START Data to use

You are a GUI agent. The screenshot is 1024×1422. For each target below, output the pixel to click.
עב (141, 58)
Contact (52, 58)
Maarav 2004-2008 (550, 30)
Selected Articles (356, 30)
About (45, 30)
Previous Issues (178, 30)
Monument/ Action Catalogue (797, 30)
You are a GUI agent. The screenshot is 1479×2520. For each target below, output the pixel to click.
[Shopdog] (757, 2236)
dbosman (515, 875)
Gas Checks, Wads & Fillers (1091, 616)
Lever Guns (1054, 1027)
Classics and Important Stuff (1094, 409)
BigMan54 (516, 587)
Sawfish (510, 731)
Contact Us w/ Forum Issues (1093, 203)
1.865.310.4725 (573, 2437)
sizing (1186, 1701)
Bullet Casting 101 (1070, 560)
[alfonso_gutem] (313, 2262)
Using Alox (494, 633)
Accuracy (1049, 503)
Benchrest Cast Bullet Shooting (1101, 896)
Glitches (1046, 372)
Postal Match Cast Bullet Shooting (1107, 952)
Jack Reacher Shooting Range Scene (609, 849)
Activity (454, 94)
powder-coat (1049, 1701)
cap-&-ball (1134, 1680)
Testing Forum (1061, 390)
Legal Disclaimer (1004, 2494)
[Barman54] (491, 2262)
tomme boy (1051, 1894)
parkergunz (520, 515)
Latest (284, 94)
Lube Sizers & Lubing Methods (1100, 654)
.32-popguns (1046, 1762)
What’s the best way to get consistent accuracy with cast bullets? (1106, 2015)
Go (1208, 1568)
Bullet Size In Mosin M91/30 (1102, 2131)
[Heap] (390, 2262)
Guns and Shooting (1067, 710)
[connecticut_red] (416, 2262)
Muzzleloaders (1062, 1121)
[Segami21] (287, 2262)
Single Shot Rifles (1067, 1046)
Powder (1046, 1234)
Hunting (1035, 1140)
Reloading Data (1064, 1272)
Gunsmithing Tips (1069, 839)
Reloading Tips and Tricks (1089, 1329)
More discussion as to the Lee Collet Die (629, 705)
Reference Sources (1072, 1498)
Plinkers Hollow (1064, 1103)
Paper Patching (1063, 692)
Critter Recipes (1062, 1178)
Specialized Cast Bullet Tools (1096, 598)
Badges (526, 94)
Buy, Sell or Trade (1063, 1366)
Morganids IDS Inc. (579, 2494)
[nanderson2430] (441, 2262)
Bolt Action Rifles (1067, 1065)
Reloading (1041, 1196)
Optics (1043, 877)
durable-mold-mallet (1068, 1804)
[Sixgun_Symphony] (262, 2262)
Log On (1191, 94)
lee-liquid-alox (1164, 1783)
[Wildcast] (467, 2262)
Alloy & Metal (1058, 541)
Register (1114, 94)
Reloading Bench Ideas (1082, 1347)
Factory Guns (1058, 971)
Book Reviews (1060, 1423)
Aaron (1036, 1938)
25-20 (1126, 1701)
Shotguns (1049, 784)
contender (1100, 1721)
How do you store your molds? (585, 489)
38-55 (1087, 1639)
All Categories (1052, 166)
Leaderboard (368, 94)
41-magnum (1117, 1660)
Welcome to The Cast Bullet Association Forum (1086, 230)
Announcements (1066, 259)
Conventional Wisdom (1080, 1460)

END Data to use

The answer should be the exact lines running from the line containing "Factory Guns (1058, 971)" to the last line of the entries, with nothing else.

### Result
Factory Guns (1058, 971)
Book Reviews (1060, 1423)
Aaron (1036, 1938)
25-20 (1126, 1701)
Shotguns (1049, 784)
contender (1100, 1721)
How do you store your molds? (585, 489)
38-55 (1087, 1639)
All Categories (1052, 166)
Leaderboard (368, 94)
41-magnum (1117, 1660)
Welcome to The Cast Bullet Association Forum (1086, 230)
Announcements (1066, 259)
Conventional Wisdom (1080, 1460)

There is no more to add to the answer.